Cindy Manrique es vocera nacional de Tejuntas,
organización juvenil de carácter nacional que integra el Congreso de los
Pueblos. En esta entrevista nos habla de sus visiones frente a la guerra y la
paz, la actualidad del servicio militar, la objeción de conciencia y la
Política Pública de Juventud. Tejuntas Bogotá, luego de participar en la
asamblea nacional de esa organización a finales de 2014, realizó su periódica
asamblea el pasado fin de semana en donde proyectaron precisamente las formas
de abordar los puntos de tensión tratados en la entrevista y la forma en la que
avanzarán hacia la gestación del movimiento juvenil colombiano.
Colombia Informa:
¿Cuál es la situación actual de la juventud colombiana?

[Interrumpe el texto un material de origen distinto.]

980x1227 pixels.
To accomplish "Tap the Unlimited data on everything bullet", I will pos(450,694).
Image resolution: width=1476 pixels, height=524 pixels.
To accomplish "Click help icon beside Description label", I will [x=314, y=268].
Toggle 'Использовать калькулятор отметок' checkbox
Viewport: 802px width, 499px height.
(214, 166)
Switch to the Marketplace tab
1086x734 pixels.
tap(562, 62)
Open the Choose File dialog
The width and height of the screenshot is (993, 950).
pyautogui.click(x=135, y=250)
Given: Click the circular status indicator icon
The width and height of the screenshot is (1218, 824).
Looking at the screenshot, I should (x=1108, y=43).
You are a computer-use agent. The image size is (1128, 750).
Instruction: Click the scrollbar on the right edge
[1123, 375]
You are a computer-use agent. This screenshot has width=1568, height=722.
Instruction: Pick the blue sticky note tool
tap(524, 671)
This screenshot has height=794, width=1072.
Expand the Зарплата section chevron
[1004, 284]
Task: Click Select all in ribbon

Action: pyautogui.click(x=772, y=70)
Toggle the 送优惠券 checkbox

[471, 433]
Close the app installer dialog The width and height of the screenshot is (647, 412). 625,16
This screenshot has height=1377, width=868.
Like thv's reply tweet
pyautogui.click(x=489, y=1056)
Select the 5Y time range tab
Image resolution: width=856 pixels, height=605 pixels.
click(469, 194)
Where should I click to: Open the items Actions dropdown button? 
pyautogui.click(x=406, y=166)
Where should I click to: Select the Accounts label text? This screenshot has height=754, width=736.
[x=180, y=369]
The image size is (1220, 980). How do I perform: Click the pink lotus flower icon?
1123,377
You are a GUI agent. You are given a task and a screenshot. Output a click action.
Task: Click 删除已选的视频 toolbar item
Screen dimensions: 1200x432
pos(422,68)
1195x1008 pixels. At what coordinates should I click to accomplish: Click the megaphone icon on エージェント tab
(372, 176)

Cindy Manrique: La juventud colombiana no tiene
oportunidades ni un nivel digno de vida. Cuando vemos que el 16% de los jóvenes
somos desempleados (20% en el caso de mujeres), la mayoría de ocupados en
pésimas condiciones, menos del 20% ingresando a la educación superior pública,
debemos saber que algo está pasando. A su vez, alrededor de 600 jóvenes son
encerrados en la Unidad Permanente de Justicia -UPJ- todos los fines de semana,
teniendo además una de las tasas de asesinatos a jóvenes más altas del mundo.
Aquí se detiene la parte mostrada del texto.